| Exercise objective |
Output all entries below exactly as they are given.

| Records |
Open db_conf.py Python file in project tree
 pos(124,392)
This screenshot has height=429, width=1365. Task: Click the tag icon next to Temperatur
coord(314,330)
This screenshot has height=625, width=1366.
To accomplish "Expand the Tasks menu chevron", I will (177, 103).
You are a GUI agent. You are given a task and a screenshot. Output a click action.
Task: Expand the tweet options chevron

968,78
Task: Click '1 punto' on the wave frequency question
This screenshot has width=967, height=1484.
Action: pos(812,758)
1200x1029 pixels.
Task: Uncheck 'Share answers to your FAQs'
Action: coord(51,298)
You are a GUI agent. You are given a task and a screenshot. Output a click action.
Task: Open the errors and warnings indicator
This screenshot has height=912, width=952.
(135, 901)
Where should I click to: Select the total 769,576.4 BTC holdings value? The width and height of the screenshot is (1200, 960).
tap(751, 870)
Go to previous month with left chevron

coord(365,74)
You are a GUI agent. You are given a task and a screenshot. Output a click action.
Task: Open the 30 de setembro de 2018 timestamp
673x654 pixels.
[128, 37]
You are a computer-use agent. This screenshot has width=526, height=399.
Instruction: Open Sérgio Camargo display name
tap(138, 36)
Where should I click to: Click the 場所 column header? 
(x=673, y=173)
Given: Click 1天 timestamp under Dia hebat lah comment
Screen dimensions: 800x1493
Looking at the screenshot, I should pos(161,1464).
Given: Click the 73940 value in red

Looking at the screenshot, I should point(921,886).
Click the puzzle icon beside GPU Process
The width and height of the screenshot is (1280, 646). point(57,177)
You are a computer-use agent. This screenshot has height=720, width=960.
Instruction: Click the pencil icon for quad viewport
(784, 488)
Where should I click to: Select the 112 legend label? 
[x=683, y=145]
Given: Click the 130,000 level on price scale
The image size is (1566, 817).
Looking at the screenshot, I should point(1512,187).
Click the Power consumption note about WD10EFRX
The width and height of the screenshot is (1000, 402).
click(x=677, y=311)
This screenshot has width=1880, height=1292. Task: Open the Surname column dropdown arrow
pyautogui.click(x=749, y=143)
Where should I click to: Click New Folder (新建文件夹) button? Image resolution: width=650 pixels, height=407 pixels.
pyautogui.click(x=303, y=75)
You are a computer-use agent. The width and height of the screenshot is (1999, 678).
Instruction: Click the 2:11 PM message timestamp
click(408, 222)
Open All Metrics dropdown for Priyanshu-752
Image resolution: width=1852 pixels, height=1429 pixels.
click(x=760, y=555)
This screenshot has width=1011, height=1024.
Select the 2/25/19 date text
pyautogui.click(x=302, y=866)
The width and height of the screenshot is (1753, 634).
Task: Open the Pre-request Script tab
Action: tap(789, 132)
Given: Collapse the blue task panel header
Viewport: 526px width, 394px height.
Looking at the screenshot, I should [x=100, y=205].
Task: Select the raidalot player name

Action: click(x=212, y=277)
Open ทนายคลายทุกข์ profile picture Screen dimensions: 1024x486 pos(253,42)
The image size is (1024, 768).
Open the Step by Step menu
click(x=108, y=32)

| Result below |
Open db_conf.py Python file in project tree
 pos(124,392)
This screenshot has height=429, width=1365. Task: Click the tag icon next to Temperatur
coord(314,330)
This screenshot has height=625, width=1366.
To accomplish "Expand the Tasks menu chevron", I will (177, 103).
You are a GUI agent. You are given a task and a screenshot. Output a click action.
Task: Expand the tweet options chevron

968,78
Task: Click '1 punto' on the wave frequency question
This screenshot has width=967, height=1484.
Action: pos(812,758)
1200x1029 pixels.
Task: Uncheck 'Share answers to your FAQs'
Action: coord(51,298)
You are a GUI agent. You are given a task and a screenshot. Output a click action.
Task: Open the errors and warnings indicator
This screenshot has height=912, width=952.
(135, 901)
Where should I click to: Select the total 769,576.4 BTC holdings value? The width and height of the screenshot is (1200, 960).
tap(751, 870)
Go to previous month with left chevron

coord(365,74)
You are a GUI agent. You are given a task and a screenshot. Output a click action.
Task: Open the 30 de setembro de 2018 timestamp
673x654 pixels.
[128, 37]
You are a computer-use agent. This screenshot has width=526, height=399.
Instruction: Open Sérgio Camargo display name
tap(138, 36)
Where should I click to: Click the 場所 column header? 
(x=673, y=173)
Given: Click 1天 timestamp under Dia hebat lah comment
Screen dimensions: 800x1493
Looking at the screenshot, I should pos(161,1464).
Given: Click the 73940 value in red

Looking at the screenshot, I should point(921,886).
Click the puzzle icon beside GPU Process
The width and height of the screenshot is (1280, 646). point(57,177)
You are a computer-use agent. This screenshot has height=720, width=960.
Instruction: Click the pencil icon for quad viewport
(784, 488)
Where should I click to: Select the 112 legend label? 
[x=683, y=145]
Given: Click the 130,000 level on price scale
The image size is (1566, 817).
Looking at the screenshot, I should point(1512,187).
Click the Power consumption note about WD10EFRX
The width and height of the screenshot is (1000, 402).
click(x=677, y=311)
This screenshot has width=1880, height=1292. Task: Open the Surname column dropdown arrow
pyautogui.click(x=749, y=143)
Where should I click to: Click New Folder (新建文件夹) button? Image resolution: width=650 pixels, height=407 pixels.
pyautogui.click(x=303, y=75)
You are a computer-use agent. The width and height of the screenshot is (1999, 678).
Instruction: Click the 2:11 PM message timestamp
click(408, 222)
Open All Metrics dropdown for Priyanshu-752
Image resolution: width=1852 pixels, height=1429 pixels.
click(x=760, y=555)
This screenshot has width=1011, height=1024.
Select the 2/25/19 date text
pyautogui.click(x=302, y=866)
The width and height of the screenshot is (1753, 634).
Task: Open the Pre-request Script tab
Action: tap(789, 132)
Given: Collapse the blue task panel header
Viewport: 526px width, 394px height.
Looking at the screenshot, I should [x=100, y=205].
Task: Select the raidalot player name

Action: click(x=212, y=277)
Open ทนายคลายทุกข์ profile picture Screen dimensions: 1024x486 pos(253,42)
The image size is (1024, 768).
Open the Step by Step menu
click(x=108, y=32)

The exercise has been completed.